| EXTRACT PROVIDED |
# Southport Christmas Shopping



## whistlinggypsy (May 1, 2005)

Barbara and me will be staying on the car park where we have just had the mhf rally on the weekend starting 14th December to get some serious Christmas shopping done.

Lord Street and the Arcades are really attractive at Christmas and of course the shops are dressed to invite you in and spend,spend,spend so wallets beware.

This is a totally informal affair just come and go as you please, so if you fancy it come along and join us you are very welcome.

Bob


----------



## Leapy (May 15, 2005)

Would love to come and join you again-my wife loved shopping-perhaps I can get her to do some Xmas shopping this time!!
Is it going to be same arrangements-Friday 11.00-Sunday?

Leapy (Pete)


----------



## whistlinggypsy (May 1, 2005)

Pete, it will be totally informal so just turn up pay at the gate for as long as you wish to stay.

Bob


----------



## gazza333 (Aug 1, 2007)

Hi Bob me and Mary may well join you, ill know closer to the time. So is that a normal thing with that car park all through the year , you can turn up anytime and overnight by paying the guy in the kiosk ?? Is the price the same, or is it more if you just turn up not on a rally?
gary


----------



## artona (Jan 19, 2006)

Hi Bob

Well done for listing this. Not sure if we will make it because its so far for us and it is a manic time for a portrait photographer :lol: :lol: 

One thought though. After the tremendous weekend you have all just all had how informal you will manage to keep it I don't know     


stew


----------



## mangothemadmonk (Aug 6, 2006)

Hi Gary. I stayed on till yesterday and there were MHs parked on there most nights overnight. I'm not sure what they charge. Probably what we paid.

Johnny F


----------



## whistlinggypsy (May 1, 2005)

Gary, not totally sure of the price i will find out today and post reply.

It is at the moment £3 a day for parking but i am unsure if you can stay the night for that.

Bob


----------



## whistlinggypsy (May 1, 2005)

Just come back from downtown southport and there is nobody in at pleasureland so i will try again over the weekend for the info on charges.


Bob


----------



## gazza333 (Aug 1, 2007)

many thanks johnny and bob. Its a nice close place to go on the spur of the moment one weekend when we havent got anything booked


----------



## whistlinggypsy (May 1, 2005)

We have been down to pleasureland today and have been told that it will be £3.00 a day/night for parking but there will be NO facilities available.

Anyone still up for it just let me know.

Bob


----------



## musicman (May 1, 2005)

:BIG: 
Hi Bob,
just to let you know that Sue and I along with friends we met in France, Graham Kay and daughter Chelsie will be there.
If we come thurs can we park on the carpark and pay the fee.
RegardsPaul (Musicman)


----------



## whistlinggypsy (May 1, 2005)

Hi Paul, i will check it out tomorrow for you and let you know but i do not think it is a problem.

Looking forward to meeting you and Sue again and of course your friends.

| DATASET SECTION |
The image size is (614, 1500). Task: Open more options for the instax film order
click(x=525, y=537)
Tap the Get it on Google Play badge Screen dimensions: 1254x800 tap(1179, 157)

| TO DO |
From the forum thread on Southport Christmas shopping, transcribe the passage starting at "If we come thurs" and ending at "course your friends.".

| REPLY TO THE EXERCISE |
If we come thurs can we park on the carpark and pay the fee.
RegardsPaul (Musicman)


----------



## whistlinggypsy (May 1, 2005)

Hi Paul, i will check it out tomorrow for you and let you know but i do not think it is a problem.

Looking forward to meeting you and Sue again and of course your friends.